■ **PROBLEM TO WORK ON**:
Please reproduce the entries below exactly from the line with "Image resolution: width=1568" through their last line, leaving out any pictures.

Stored dataset items:
=-=-=

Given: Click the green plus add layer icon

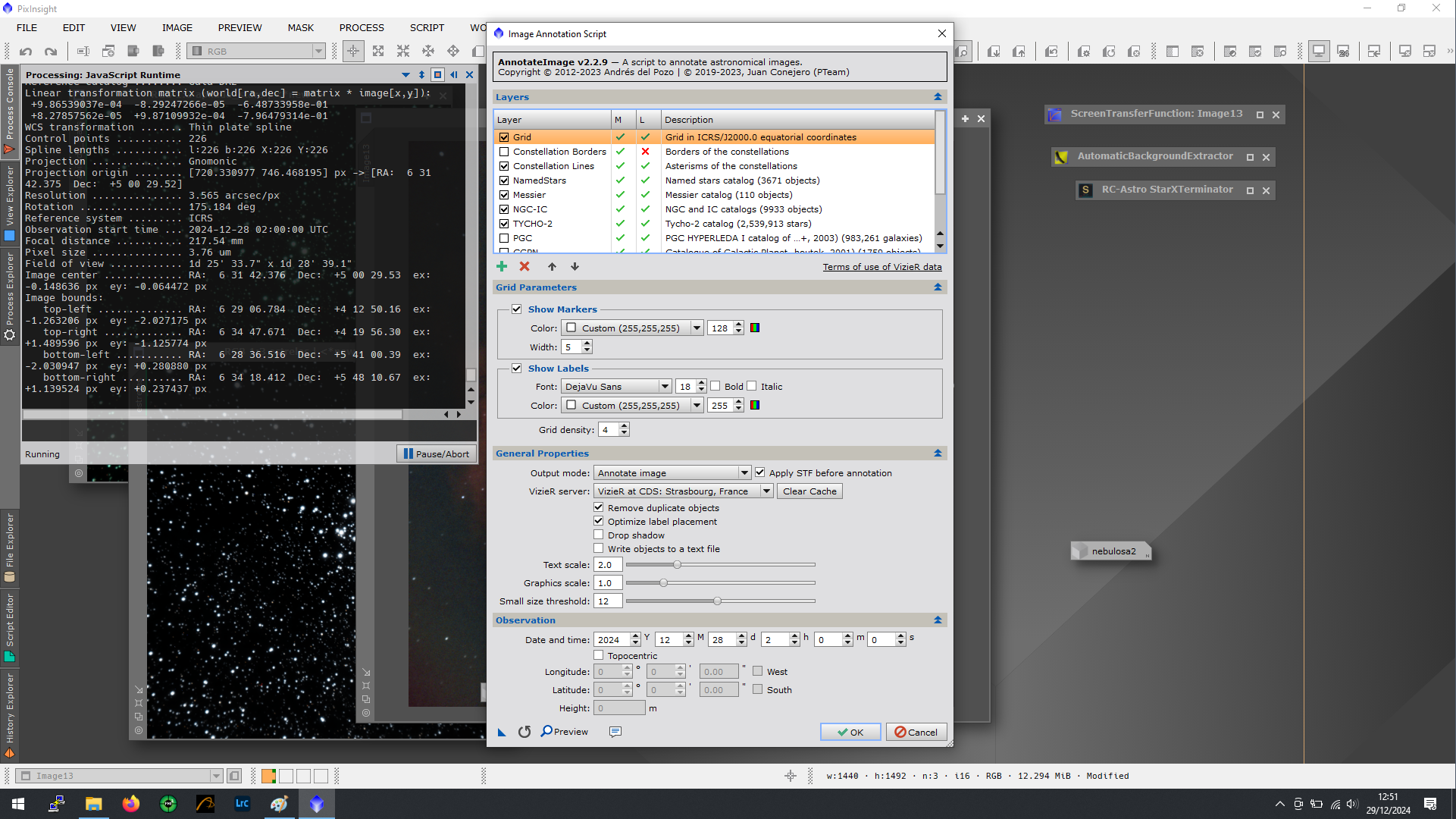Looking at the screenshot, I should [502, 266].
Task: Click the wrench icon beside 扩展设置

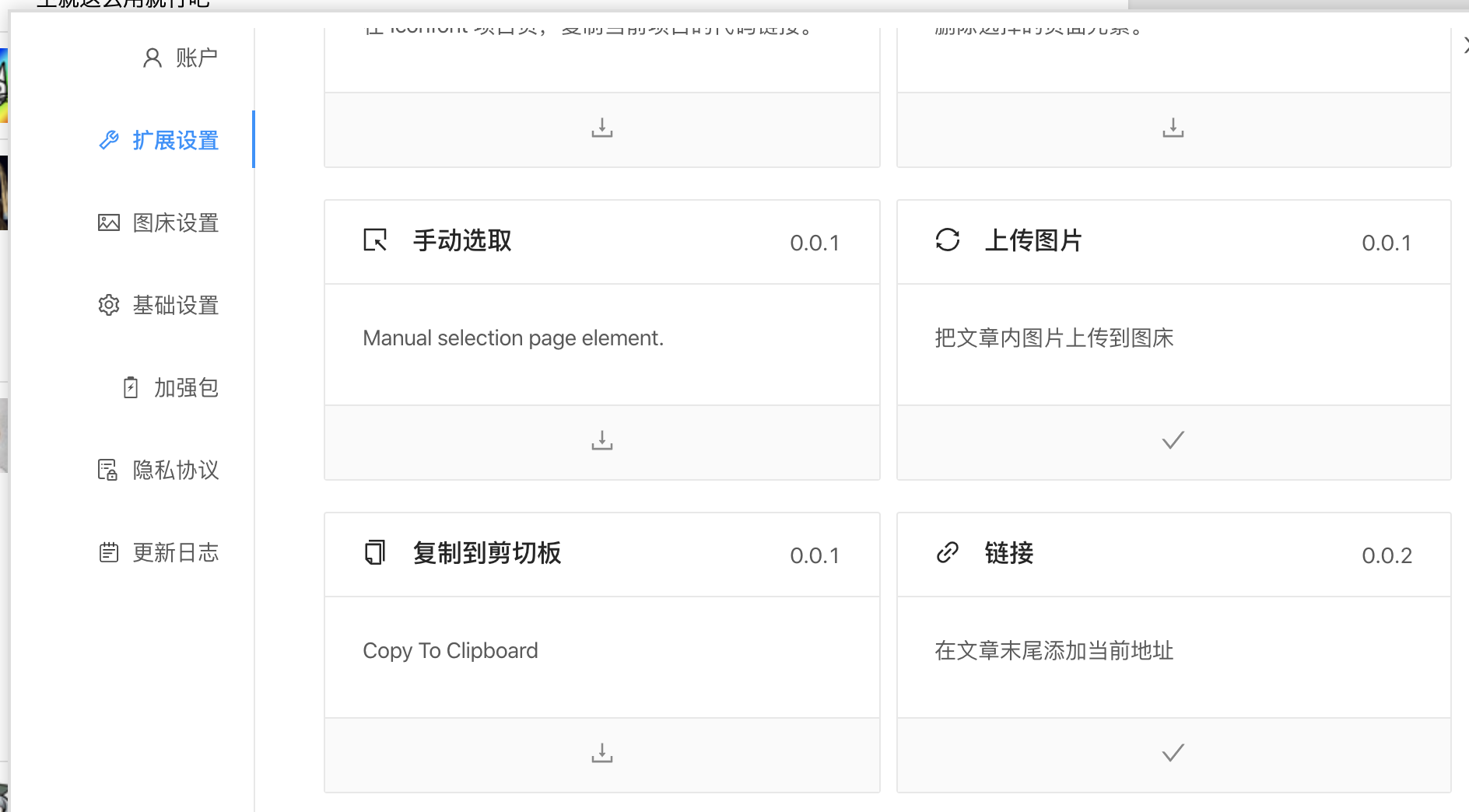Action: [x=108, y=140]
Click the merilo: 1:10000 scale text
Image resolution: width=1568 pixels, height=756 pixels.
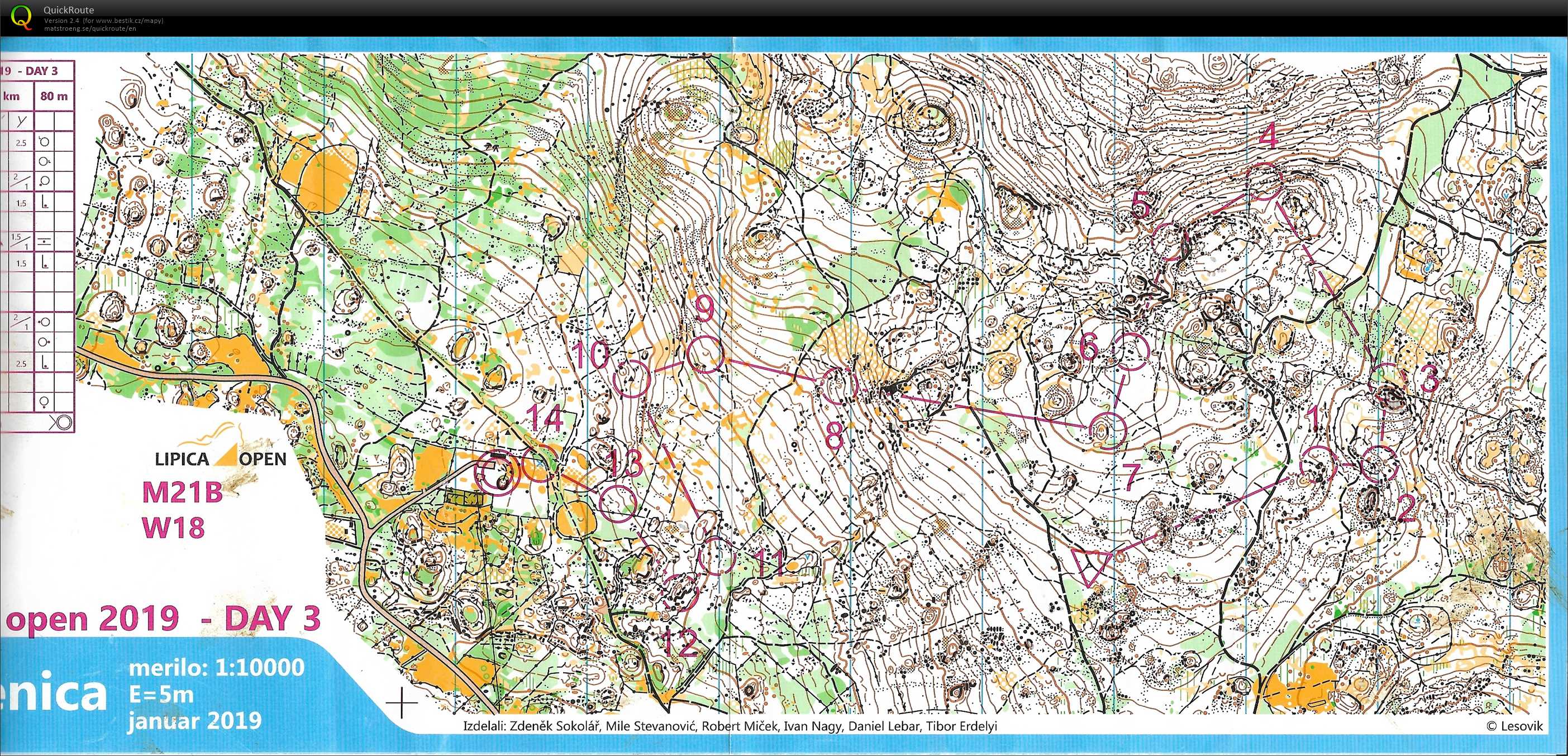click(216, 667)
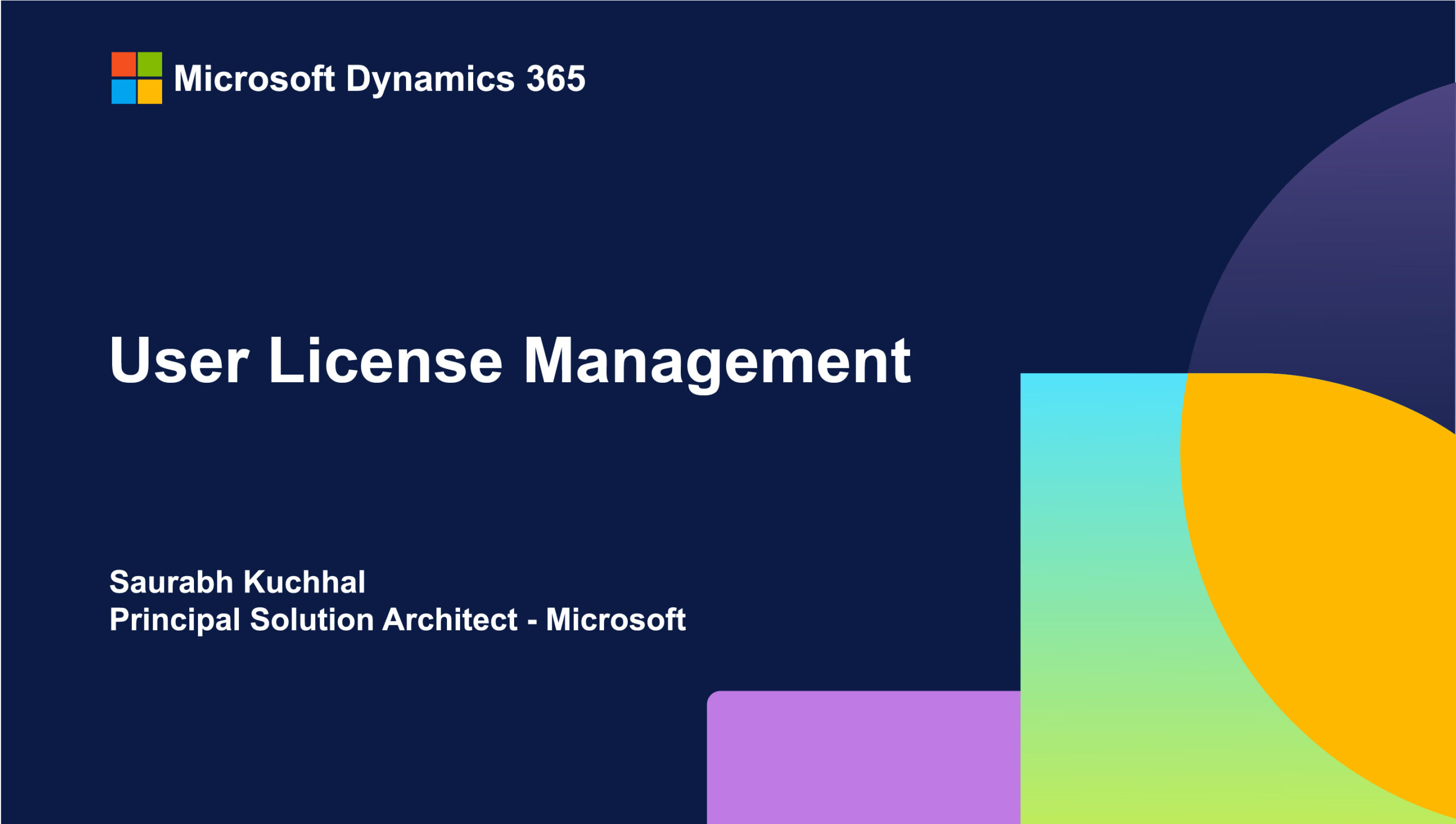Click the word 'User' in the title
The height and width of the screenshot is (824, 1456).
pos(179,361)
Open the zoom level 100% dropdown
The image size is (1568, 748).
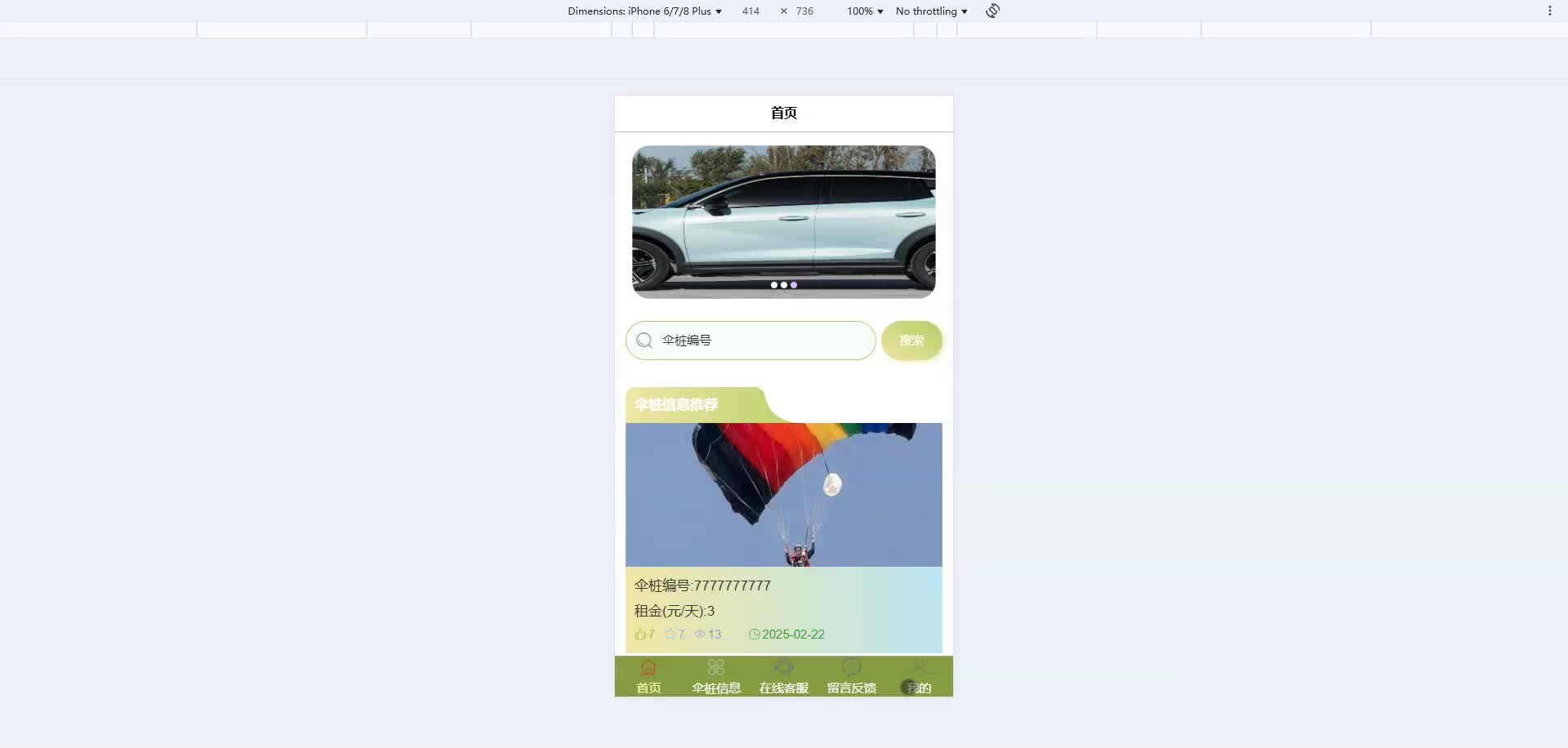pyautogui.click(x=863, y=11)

=-=-=

■ **WRITTEN RESPONSE**:
Image resolution: width=1568 pixels, height=756 pixels.
click(216, 667)
Click the word 'User' in the title
The height and width of the screenshot is (824, 1456).
pos(179,361)
Open the zoom level 100% dropdown
The image size is (1568, 748).
pyautogui.click(x=863, y=11)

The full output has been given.